There was a time in my life when I felt completely unappreciated, unloved, even unacknowledged by my immediate family. Those people to whose care I had completely devoted myself for many years seemed to feel nothing at all for me in return. I felt possessed and controlled by feelings of isolation, loneliness, and worthlessness. These feelings were so strong and so painful that I found myself wondering whether or how I could possibly become free of them.
Then I recalled a statement of Mary-Baker Eddy's that appears in her book Pulpit and Press. After referring to Christ Jesus' teaching "The kingdom of God is within you," Luke 17:21 she writes, "Know, then, that you possess sovereign power to think and act rightly, and that nothing can dispossess you of this heritage and trespass on Love." Pulpit and Press, p. 3 This statement sounded absolutely true to me. I reasoned that if I "possess sovereign power to think and act rightly," I can control what I think and feel rather than submit to the control of thoughts or feelings that I do not wish to entertain.

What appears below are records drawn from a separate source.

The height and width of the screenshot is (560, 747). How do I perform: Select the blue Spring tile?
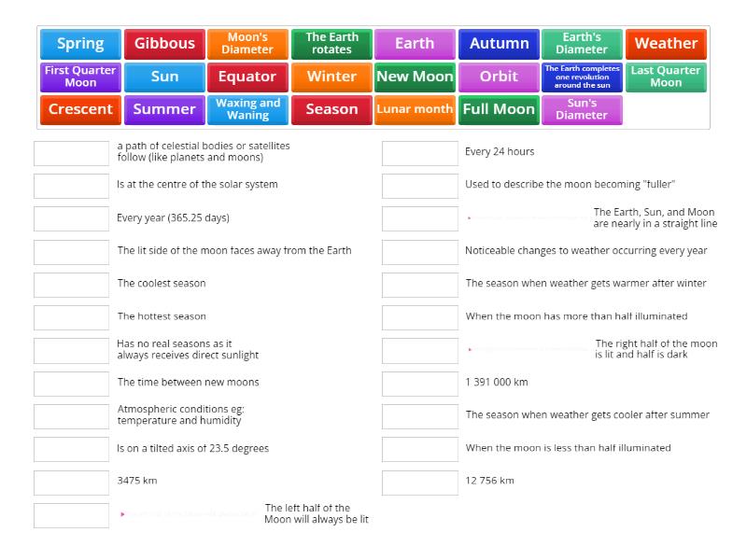coord(80,44)
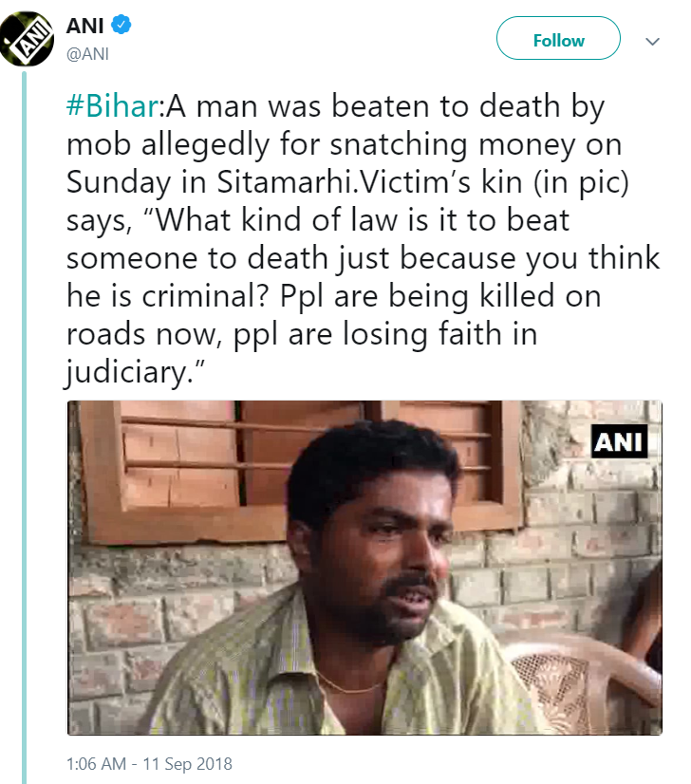This screenshot has height=784, width=691.
Task: Expand the tweet options chevron
Action: pos(652,42)
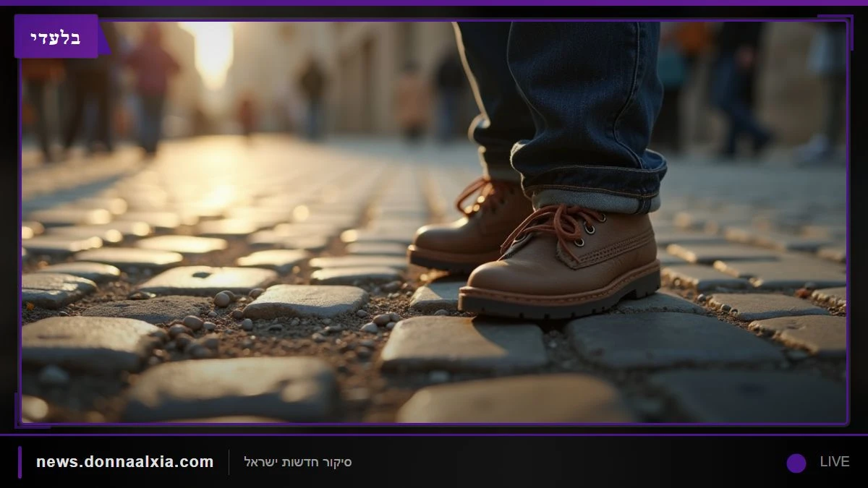Click the purple live indicator dot

(796, 463)
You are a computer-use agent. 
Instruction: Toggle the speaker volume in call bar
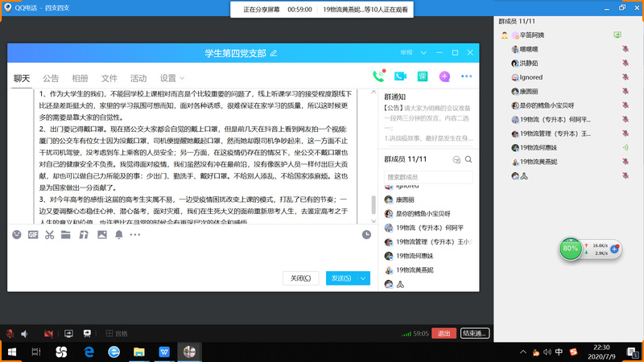tap(25, 333)
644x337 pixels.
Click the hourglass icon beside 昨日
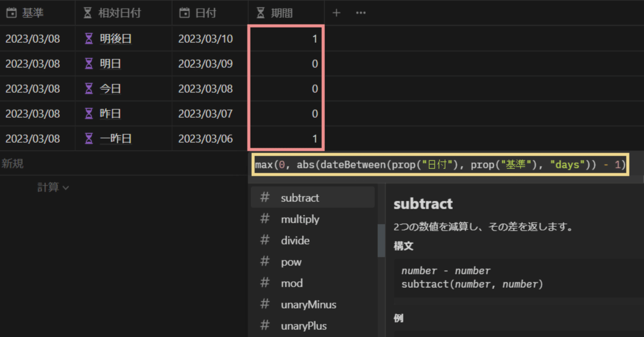coord(88,113)
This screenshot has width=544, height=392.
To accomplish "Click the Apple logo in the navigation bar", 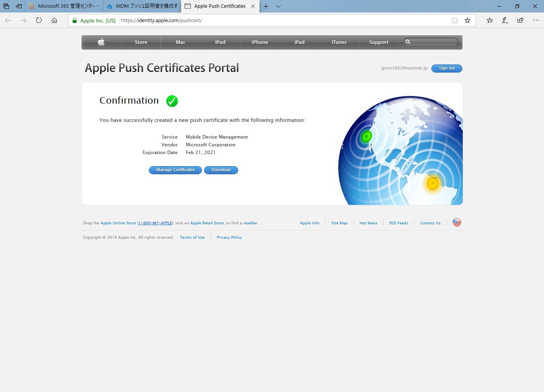I will (101, 42).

I had always thought of Jesus' words in this way: "The kingdom of God is within you." That is, it is not in some far-off place, to be inhabited at some future time, but it is here, now, within each of us, and we can become conscious of it. This statement of Jesus' is one of the most powerful spiritual facts ever expressed. But it suddenly came to me that his statement could be looked at with another emphasis: "The kingdom of God is within you." I saw this as an affirmation of God's immediate presence with us at this very moment. As black as my thoughts were, as hopeless as my feelings seemed to be, I saw that the kingdom of God really was right there. It was right then within my consciousness as the child of God.